* [PROBLEM] Everything from the line with "Task: Click the" to the final line of the entries, both included, should be restated word for word; please omit the pictures.

[EXTRACTED MATERIAL Boundary: Start]

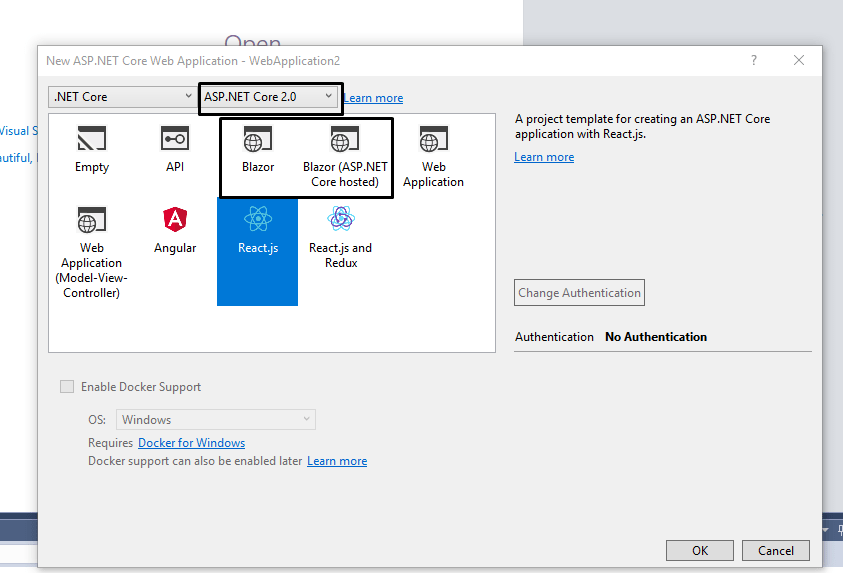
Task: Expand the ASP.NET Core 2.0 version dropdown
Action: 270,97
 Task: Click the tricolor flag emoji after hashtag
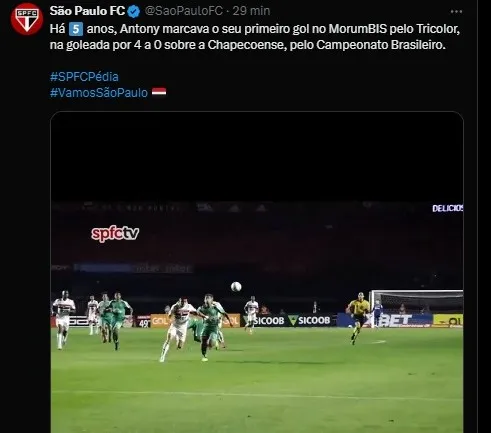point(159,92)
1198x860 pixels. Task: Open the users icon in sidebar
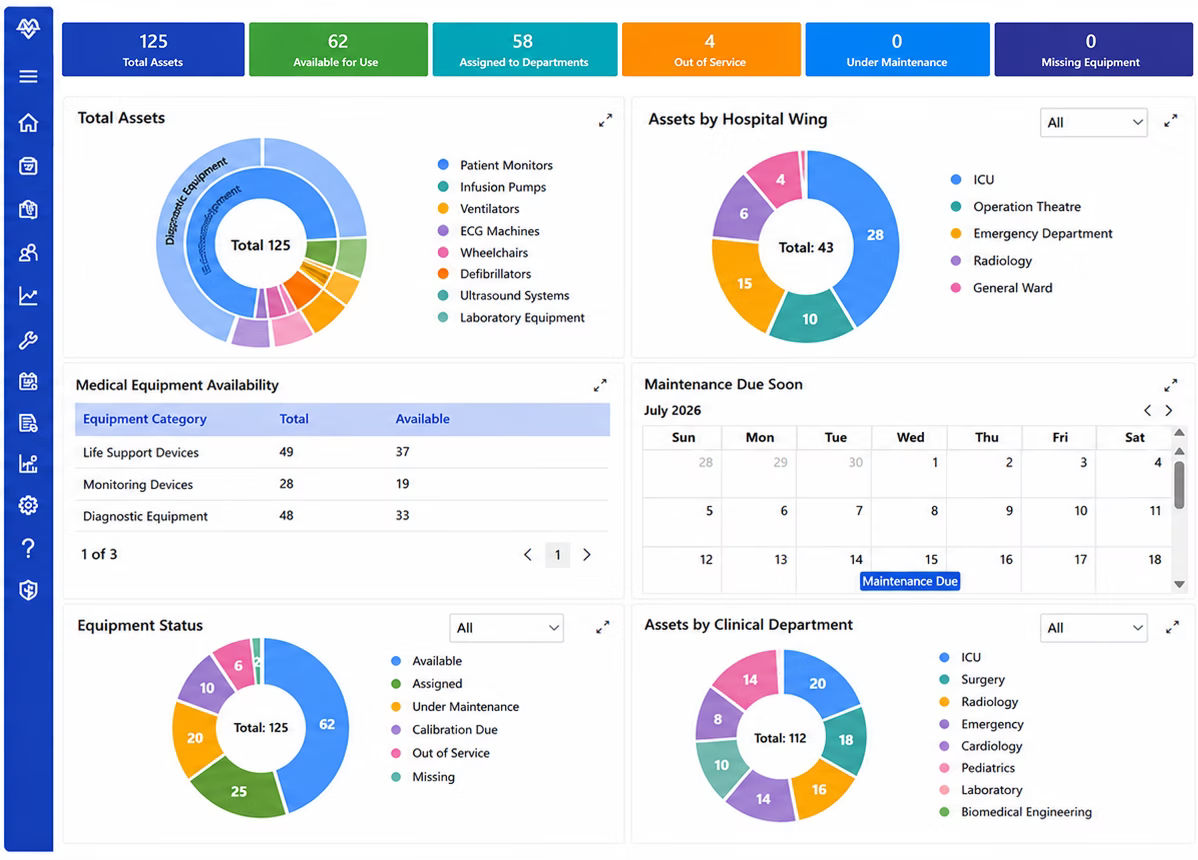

[EXTRACTED MATERIAL Boundary: End]

* [EXERCISE OUTPUT]
 Task: Click the tricolor flag emoji after hashtag
point(159,92)
1198x860 pixels. Task: Open the users icon in sidebar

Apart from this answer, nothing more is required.